Another learning curve. 



Supposed to get pix's from brother today, but he said Jeff took some half ass pix's.


----------



## whome (Oct 2, 2007)

Great Job Bobby! BTW I am coming up on the next oil change on the motor, hopefully I can remember everything you showed me! :doh


----------



## User6882 (Feb 4, 2009)

nice report :clap

did any of the fish have any size to em?


----------



## Papa Z (Sep 24, 2009)

_Cool post! Love the passing of the torch! :clap I Graguaded from Tate in 71-72! Sharp gig's and Cold BEER to all! :usaflag_


----------



## Shiznik (Feb 24, 2008)

Great report and good to see the torch has been passed! I gotta keep the "buried in the grass" tip because sometimes, I just keep on cruising. Bet I've missed some that laughed at me too!

:clap:clap:clap:clap


----------



## X-Shark (Oct 3, 2007)

In one spot we were in, we stuck one in the grass and 45sec later we stuck another in the grass.


----------



## Five Prongs Of Fury (Apr 15, 2008)

I have seen them buried in the grass on a couple of occasions also. Most of the places where I seen them they didn't have a choice though because there was grass for damn miles. They looked as though they had just given up in their search for dirt. They just had their heads stuck down in the grass with their tales sticking up waving in the current. Beat all I have ever seen. I think we gigged 8-10 that night that were like that.


----------



## X-Shark (Oct 3, 2007)

This was not the case Saturday night. Plenty of sandy bottom around, but the grass itself was dead looking and short in height.


----------



## Five Prongs Of Fury (Apr 15, 2008)

> *X-Shark (10/6/2009)*This was not the case Saturday night. Plenty of sandy bottom around, but the grass itself was dead looking and short in height.

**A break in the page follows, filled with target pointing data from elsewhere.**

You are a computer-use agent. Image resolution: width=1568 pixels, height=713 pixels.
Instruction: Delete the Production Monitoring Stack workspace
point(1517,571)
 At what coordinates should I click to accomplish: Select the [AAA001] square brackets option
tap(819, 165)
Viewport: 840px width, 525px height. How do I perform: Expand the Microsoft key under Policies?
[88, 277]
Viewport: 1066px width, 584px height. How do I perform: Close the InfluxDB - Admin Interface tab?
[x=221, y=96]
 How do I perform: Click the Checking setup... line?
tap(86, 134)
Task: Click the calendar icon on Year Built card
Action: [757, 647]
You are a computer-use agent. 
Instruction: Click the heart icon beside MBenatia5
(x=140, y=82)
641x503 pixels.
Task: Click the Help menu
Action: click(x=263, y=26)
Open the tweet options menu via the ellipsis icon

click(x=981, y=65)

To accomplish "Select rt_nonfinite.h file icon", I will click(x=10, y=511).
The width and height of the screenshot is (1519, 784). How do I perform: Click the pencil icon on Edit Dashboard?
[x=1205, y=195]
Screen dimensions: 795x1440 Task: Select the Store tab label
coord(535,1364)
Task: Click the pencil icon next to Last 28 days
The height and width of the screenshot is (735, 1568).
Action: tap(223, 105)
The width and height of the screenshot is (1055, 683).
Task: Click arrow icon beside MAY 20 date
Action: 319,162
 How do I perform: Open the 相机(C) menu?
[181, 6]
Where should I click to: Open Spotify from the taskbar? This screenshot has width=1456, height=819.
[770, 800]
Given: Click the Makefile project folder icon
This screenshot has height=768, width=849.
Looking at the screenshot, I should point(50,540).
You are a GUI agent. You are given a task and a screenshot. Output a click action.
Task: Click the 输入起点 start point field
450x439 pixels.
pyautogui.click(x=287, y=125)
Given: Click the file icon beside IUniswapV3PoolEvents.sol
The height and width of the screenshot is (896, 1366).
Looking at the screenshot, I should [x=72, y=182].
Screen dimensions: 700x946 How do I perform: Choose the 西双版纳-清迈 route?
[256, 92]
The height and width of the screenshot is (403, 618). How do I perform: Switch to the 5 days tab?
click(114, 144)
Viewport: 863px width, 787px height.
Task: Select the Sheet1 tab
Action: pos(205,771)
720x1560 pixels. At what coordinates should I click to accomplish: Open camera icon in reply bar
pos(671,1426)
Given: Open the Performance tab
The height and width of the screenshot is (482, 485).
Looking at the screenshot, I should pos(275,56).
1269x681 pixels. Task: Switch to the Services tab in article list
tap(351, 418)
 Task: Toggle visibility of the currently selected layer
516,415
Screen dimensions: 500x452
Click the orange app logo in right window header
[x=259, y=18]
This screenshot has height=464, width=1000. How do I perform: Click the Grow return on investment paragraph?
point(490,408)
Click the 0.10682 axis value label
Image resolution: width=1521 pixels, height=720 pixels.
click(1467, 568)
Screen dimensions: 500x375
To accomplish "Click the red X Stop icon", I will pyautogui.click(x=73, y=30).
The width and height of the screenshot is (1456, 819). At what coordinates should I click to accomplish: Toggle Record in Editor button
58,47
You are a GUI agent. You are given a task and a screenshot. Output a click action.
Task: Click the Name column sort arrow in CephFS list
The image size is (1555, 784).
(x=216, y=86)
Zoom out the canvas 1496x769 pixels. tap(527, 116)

I wonder sometimes if the majority of the bait that they are after ends up all in the grass and they just decide to sacrifice their camoflauge to follow it. Just a thought?


----------



## X-Shark (Oct 3, 2007)

As promised.....The crappy pix's.


----------



## Papa Z (Sep 24, 2009)

_It look's like a good ol down home feed to me!! :clap :usaflag_


----------